Death is a universal constant. We all someday will die and we will die alone. Death is a mystery. We never know when or how we will die and some spend their entire lives trying to avoid death or to prolong their life. Death stands as a reminder to each of us that at the end of all things we are truly equal despite whatever great accomplishments we manage in life, no matter how much wealth or power we acquire, there is no way to stop death, in the end it comes for all of us.

Yet as Christians we stand in a unique position, we know what happens after we die. We don’t fear death for we know what awaits us. Jesus himself promised that he had gone ahead of us to prepare a place in the father’s house for us. More than that, Jesus came back from death proving that death holds no power over him or us. It is because of this that Paul can exclaim in 1 Corinthians, “O Death where is your sting, O grave where is your victory?” We often forget that because of Jesus we do not have to fear death, it is merely one more river we must cross on the way home. I’m reminded of one of my favorite passages from J.R.R. Tolkien’s The Lord of the Rings: Pippin the hobbit asks Gandalf the wizard about what happens after life end if it is just over and Gandalf answers, “End? No, the journey doesn’t end here. Death is just another path, one that we all must take.” The grey rain-curtain of this world rolls back, and all turns to silver glass, and then you see it. White shores, and beyond, a far green country under a swift sunrise.” To which Pippin responds, “Well that doesn’t seem too bad.” And Gandalf smiling says, “No, no it isn’t.”

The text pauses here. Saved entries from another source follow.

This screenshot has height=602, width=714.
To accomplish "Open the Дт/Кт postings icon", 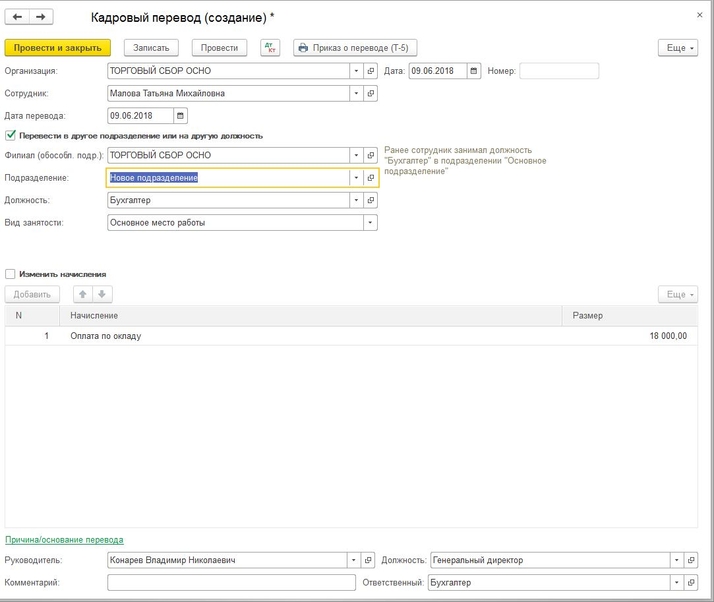I will point(270,47).
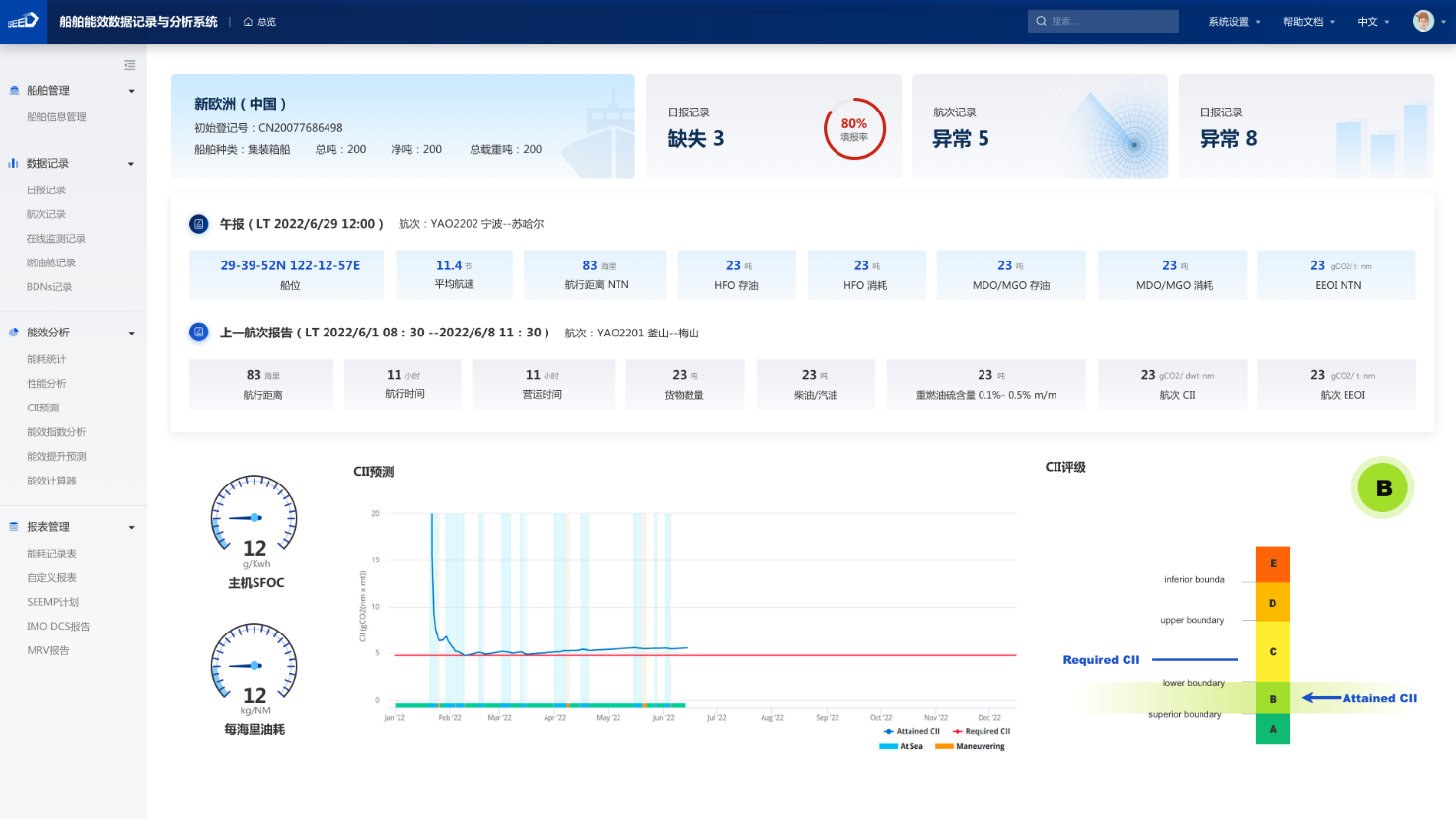Open the 系统设置 dropdown
Viewport: 1456px width, 819px height.
1234,22
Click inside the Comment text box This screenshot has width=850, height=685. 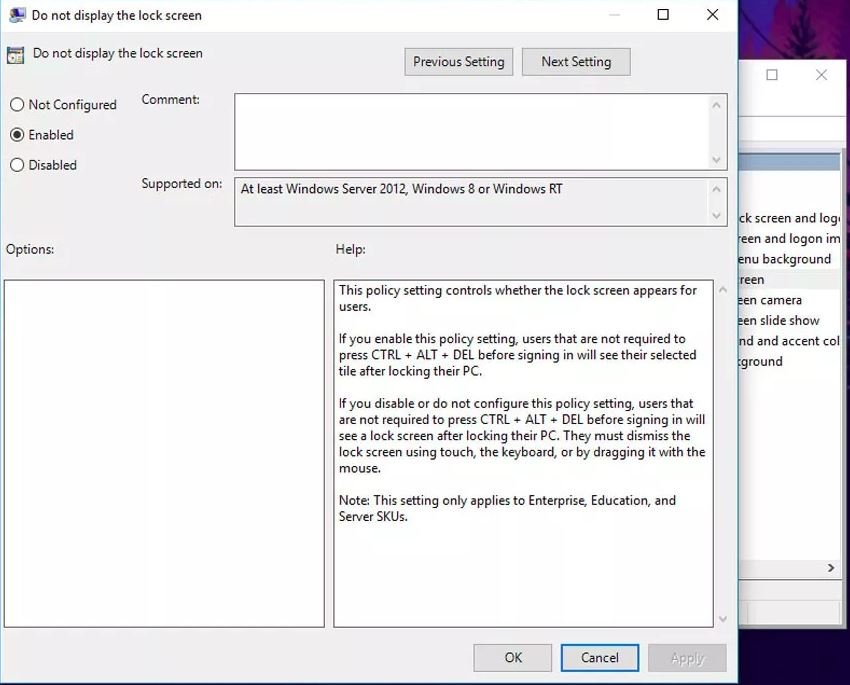click(x=470, y=131)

Death has visited our house these past weeks. He took from Joy and I those we love who taught us much in life and made us the people we are today. Yet, we recognize that for both my grandfather and Joy’s aunt they stand now in a far better country, eagerly waiting for the day of our reunion. I’m with Pippin—no, that doesn’t seem so bad not at all.

2 Comments

  1. Despite how hard this time must have been for you and your family, thanks for sharing with us what peace and what hope we can have when we know God as our Father and heaven as our eternal home. I pray that my grandparents will one day come to know Him for themselves, may God soften their hearts!